Requirement | Down to the last line of the listing, starting at the one with "You are a computer-use", retype each line exactly. Do not copy the pictures.

Entries supplied |
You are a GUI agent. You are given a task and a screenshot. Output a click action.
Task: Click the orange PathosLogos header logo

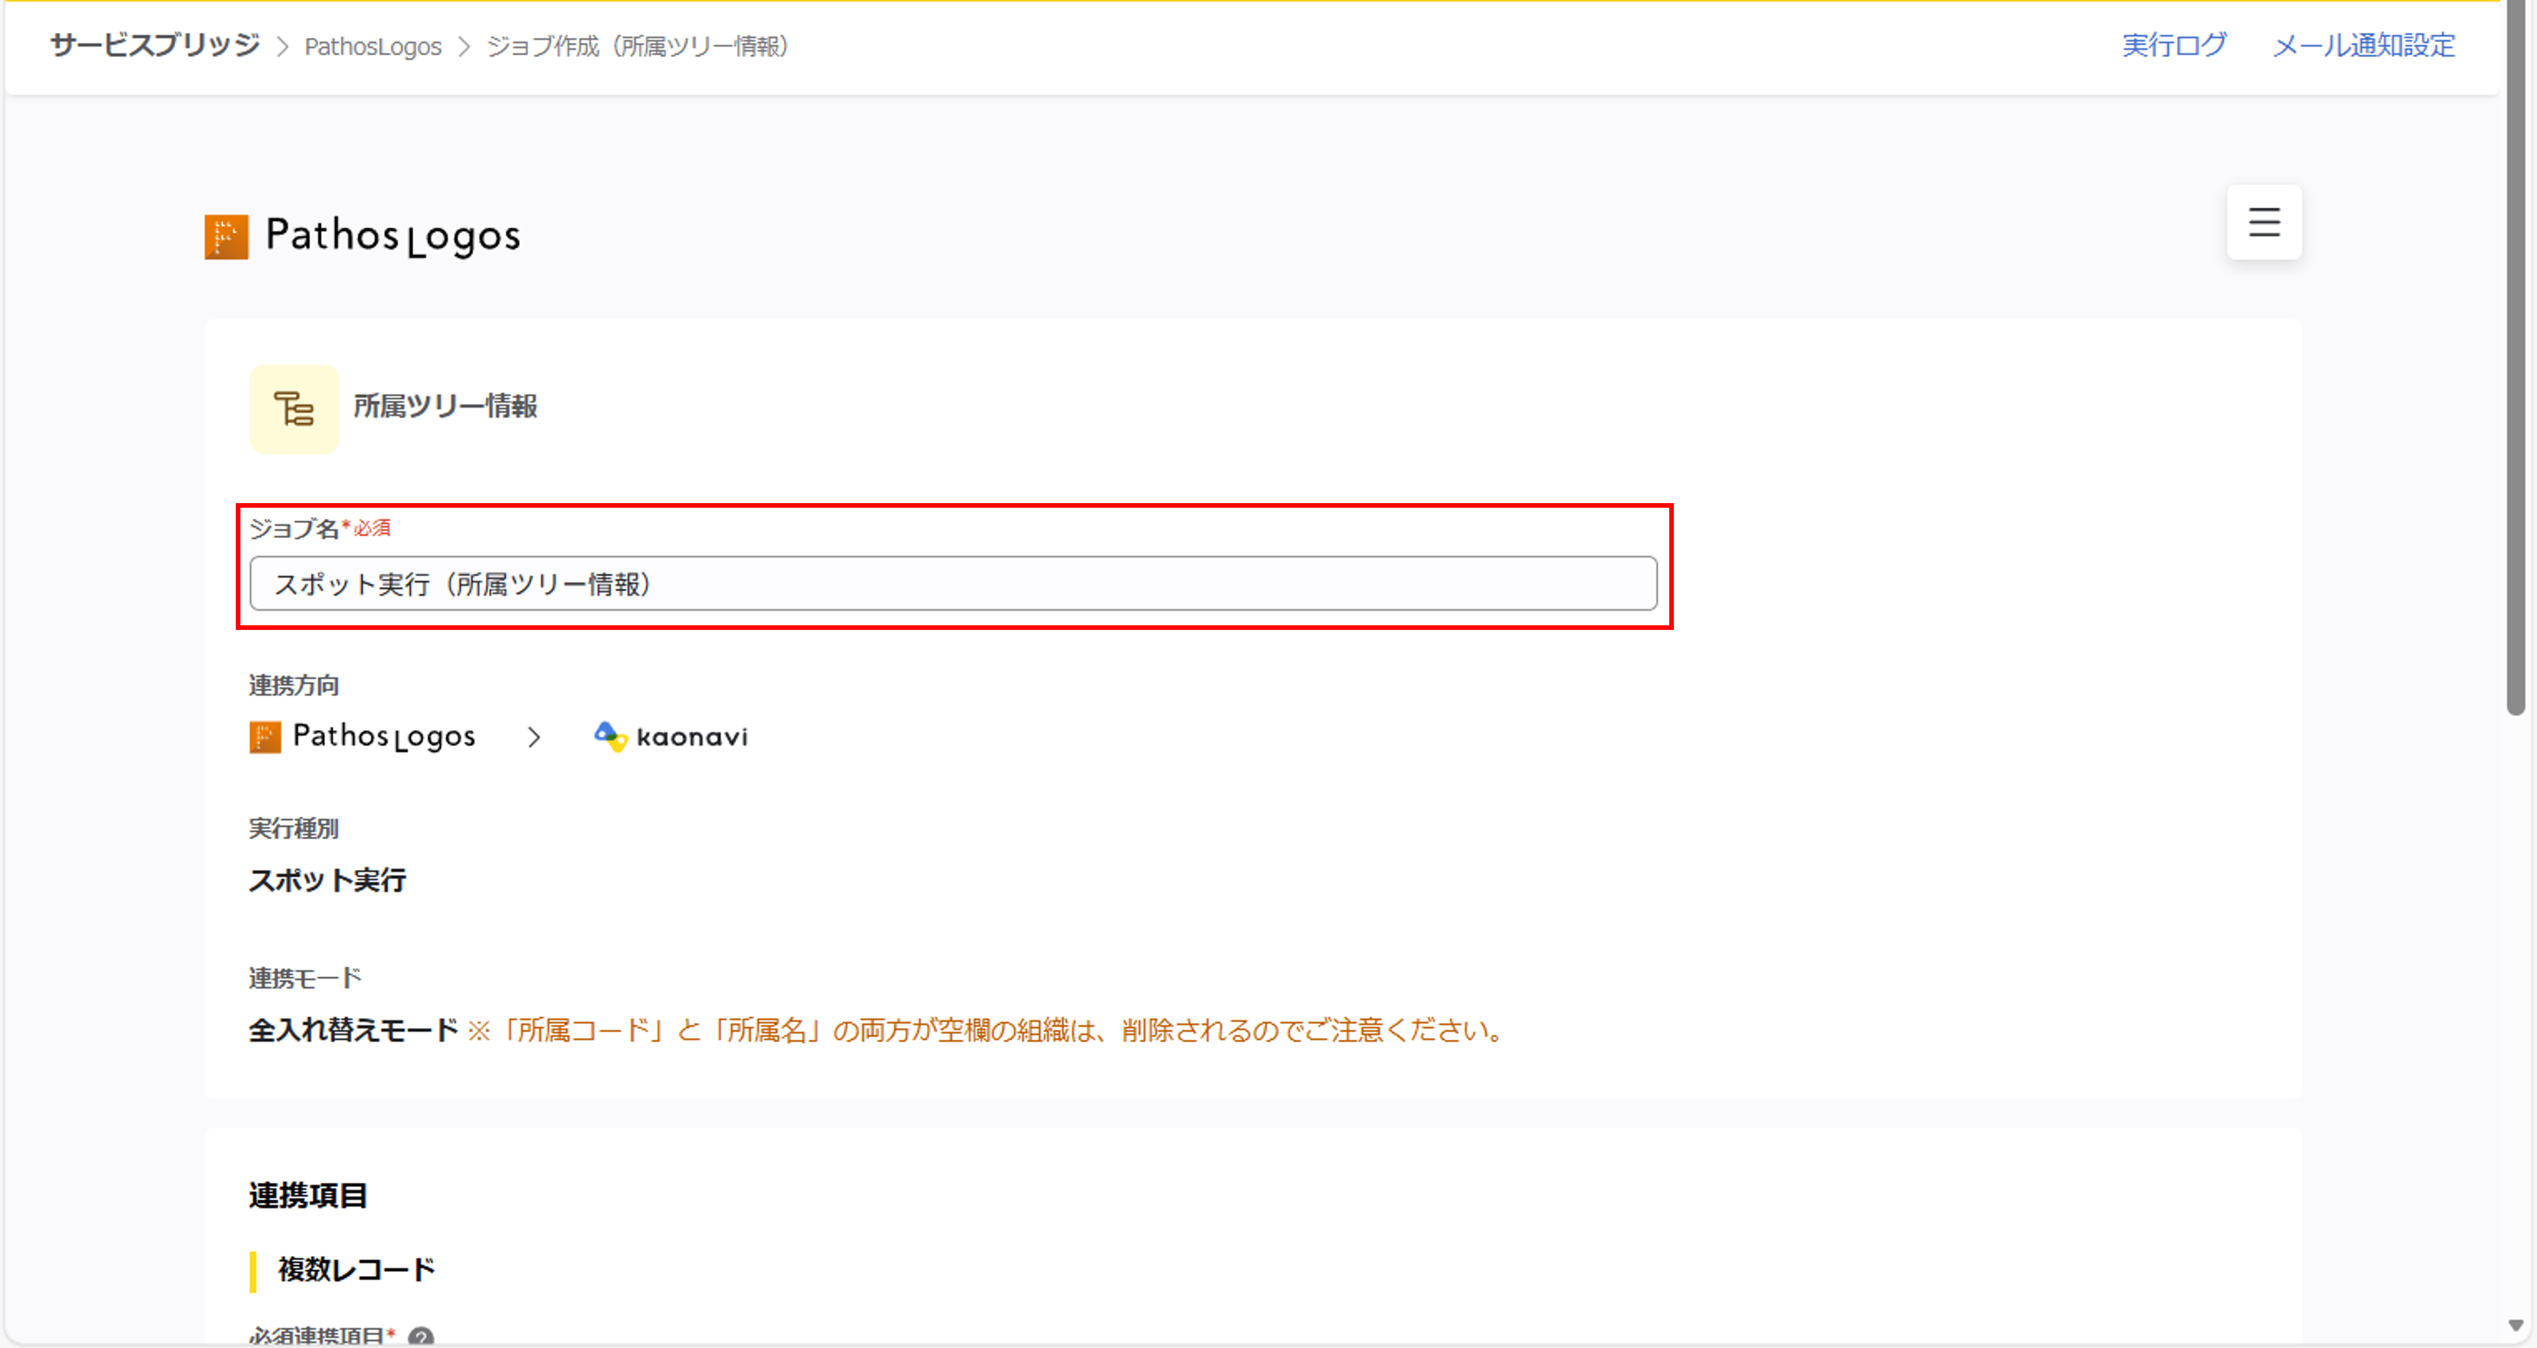point(227,236)
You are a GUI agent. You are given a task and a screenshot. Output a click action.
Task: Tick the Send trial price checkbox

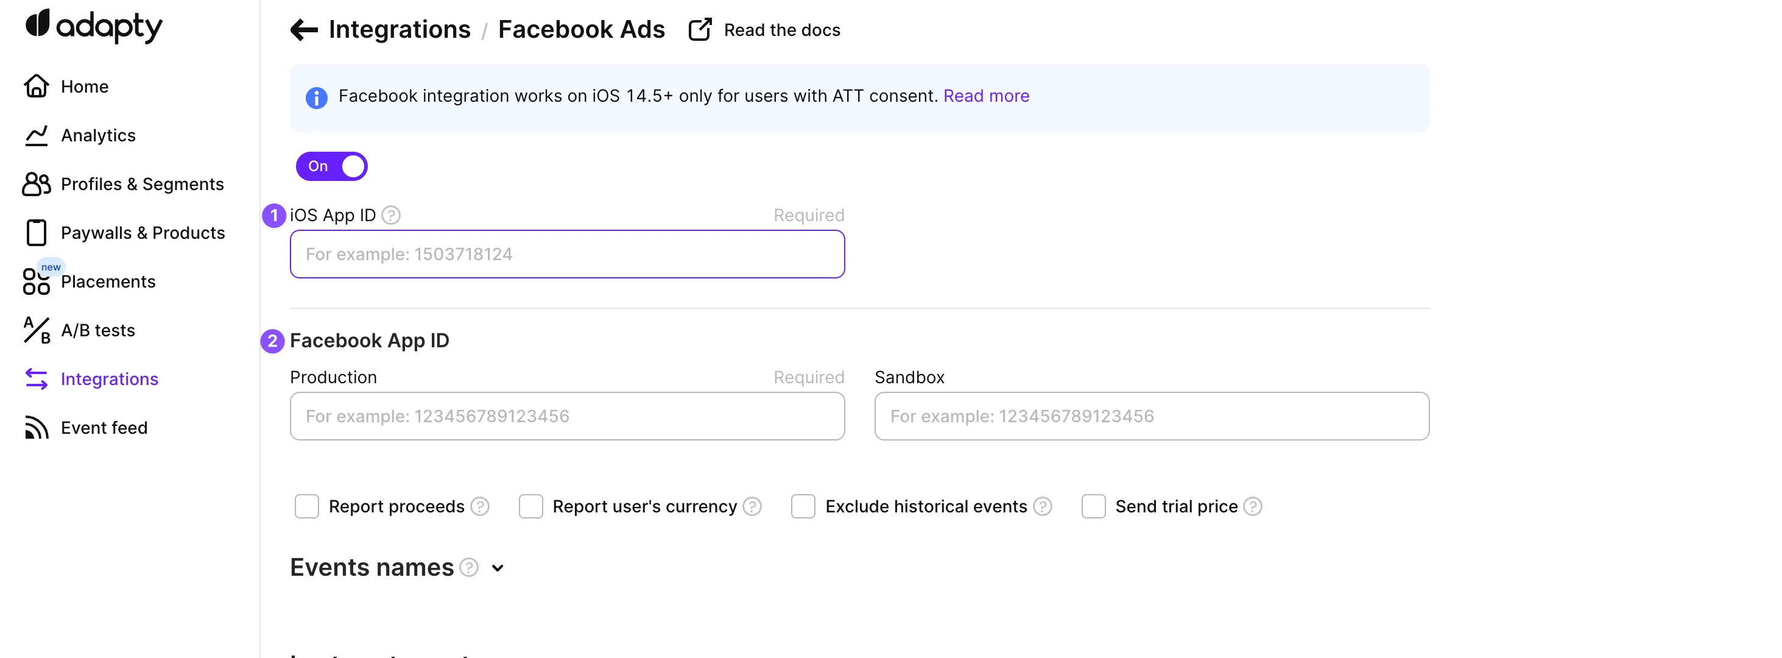click(x=1093, y=506)
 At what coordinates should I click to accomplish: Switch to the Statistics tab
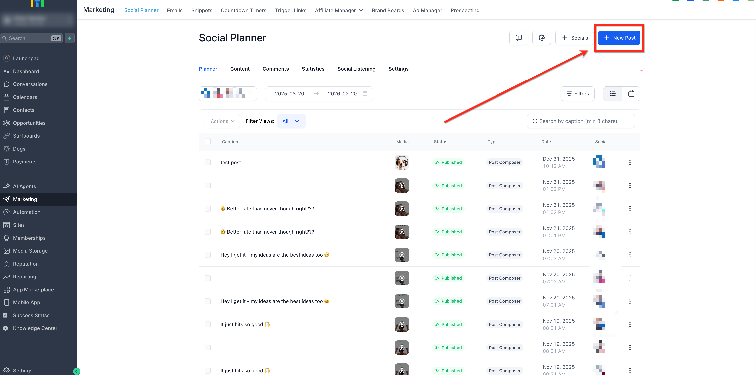coord(313,69)
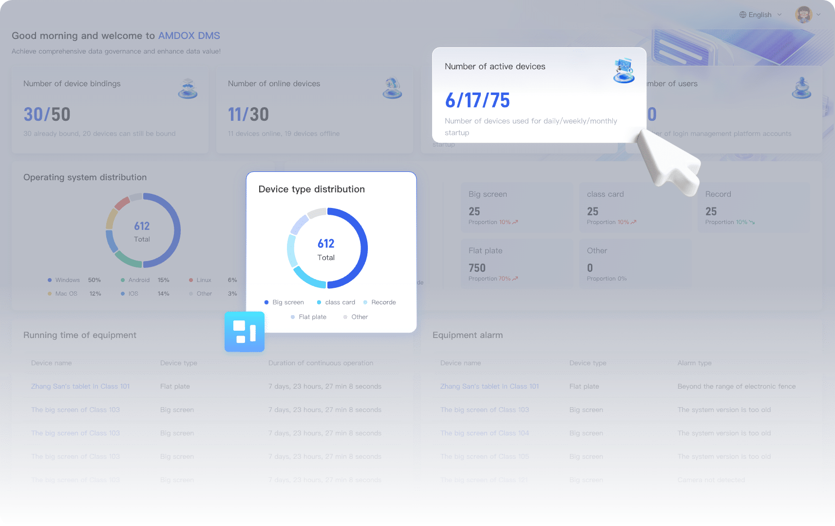Click the blue chart app icon
Image resolution: width=835 pixels, height=526 pixels.
coord(245,332)
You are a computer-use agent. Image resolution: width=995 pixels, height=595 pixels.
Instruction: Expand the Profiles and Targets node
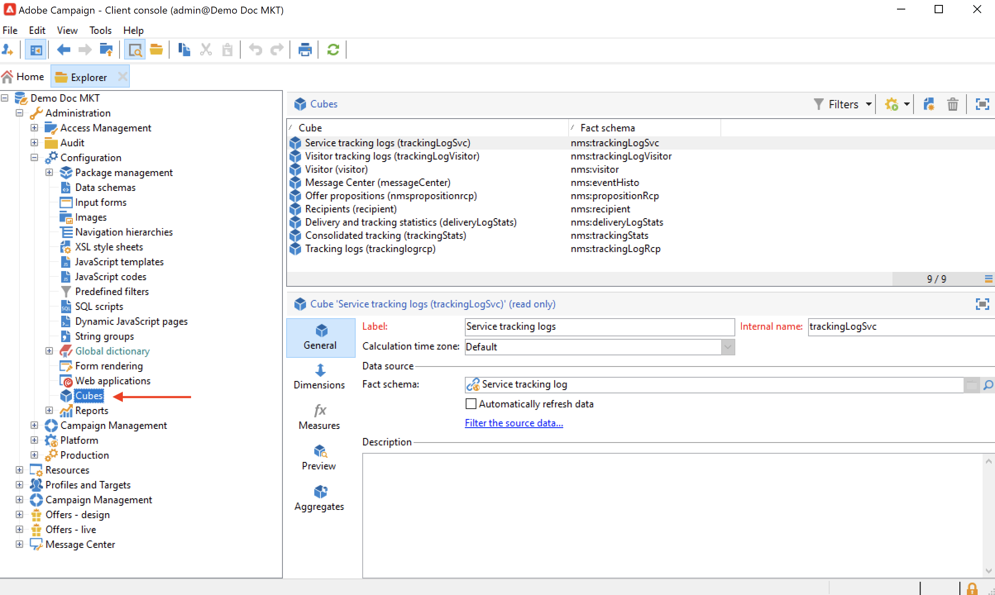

Output for this task |
You are a computer-use agent. Image resolution: width=995 pixels, height=595 pixels.
Instruction: Expand the Profiles and Targets node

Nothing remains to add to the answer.